After reviewing a composite data set constructed from three national random-sampled surveys of hospitals providing mental health care, community mental health centers (CMHCs) and psychiatrists conducted in 1988 and 1989, the researchers not only concluded that two-thirds of the psychiatric hospitals engaged in economically motivated patient dumping, but that more than a quarter of the CMHCs experienced such transfers "a great deal." Forty percent of the CMHCs reported that every hospital in their service area engaged in some dumping.
Acknowledging that since the data was collected, "hospital markets have become more competitive and state hospital capacity has been further reduced," and that the "breadth and aggressiveness of utilization review as applied to inpatient mental health care" has been dramatic, the authors said that things could actually be worse than they think. "It is quite possible, therefore, that the effects of factors estimated here understate their contemporary influence on hospital behavior."
Responding to a Dec. 10, 1997 New York Times article about the study, Richard J. Davidson, president of the American Hospital Association, and Mark J. Covall, executive director of the National Association of Psychiatric Health Systems, wrote in a letter published by the paper on Dec. 14 that "psychiatric hospitals do more than their share to help people whose coverage is exhausted; as a result their uncompensated cost of care is high."
Decrying the lack of parity in mental health benefits, Davidson and Corvall went on to say that "equal coverage for behavioral disorders would go a long way toward ensuring a more rational distribution of resources and improved access to care."
According to the study, however, private hospitals can increase the burdens on CMHCs and public hospitals because as the initial providers, they often deplete whatever benefits are available before transferring the patient. Meanwhile, "the continued transfer of high-cost patients to public hospitals added to their average cost per patient, reinforcing stereotypes of these facilities as less efficient than their for-profit and private nonprofit counterparts," the authors said.
In some cases, Dorwart told Psychiatric Times, dumping occurs even though benefits are still available. As a result of overly stringent utilization review guidelines, patients are forced into the public health sector because private companies refuse to authorize services.
Marketplace reforms that will decrease the factors that promote patient dumping will most likely come from state regulators, but not very quickly, according to Schlesinger. "At this point, what the states have been focusing on are either consumer protections or provider protections-due process requirements of various kinds-and have not to this point focused on the broader community implications. The state-level regulatory agencies are the institutional structure in which that's likely to happen, but they're not there yet."
Meanwhile, antidumping legislation in most states has failed to improve circumstances for the mentally ill because the laws prohibiting transfers generally apply only to medically unstable patients. Since mentally ill often do not present situations involving "imminent medical risk" under the statutes, dumping continues.
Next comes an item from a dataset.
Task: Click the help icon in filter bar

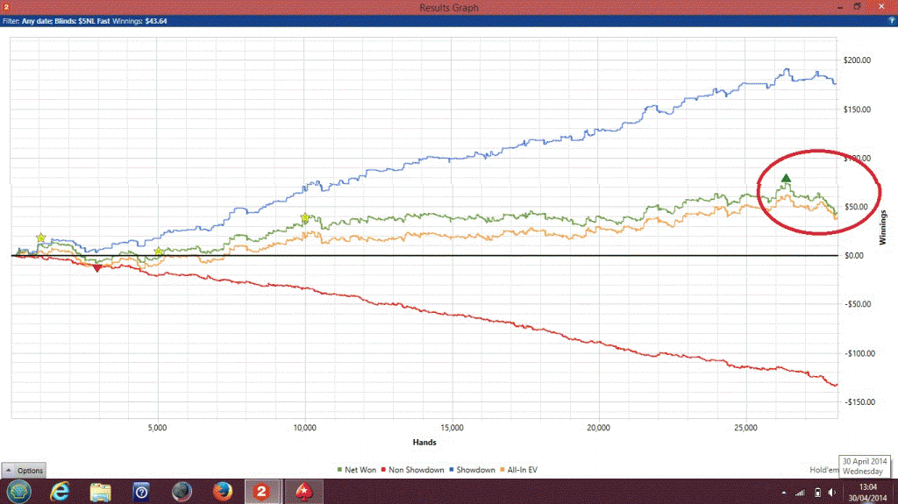Action: coord(891,20)
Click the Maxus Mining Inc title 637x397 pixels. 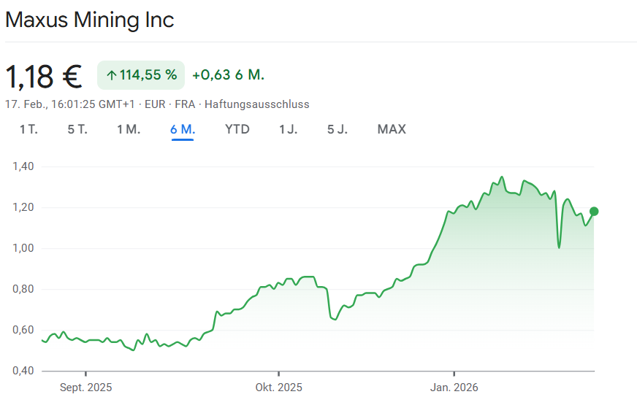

Calling the transfer of patients from private hospitals to public facilities unethical, the researchers said hospitals use dumping as a means of gaming the reimbursement system. "Hospitals paid through prospective payment receive a payment based on the average costs of treating a patient with a particular condition," they reported. "When hospitals dump those patients whose costs of care exceed this average, they are implicitly violating the norms that make prospective payment systems equitable, profiting at the expense of those facilities that are recipients of the transferred patients."
The authors of the study urged policymakers to improve access for the uninsured and underinsured, warning that increased competition and profit-driven decision-making could only worsen the plight of the mentally ill.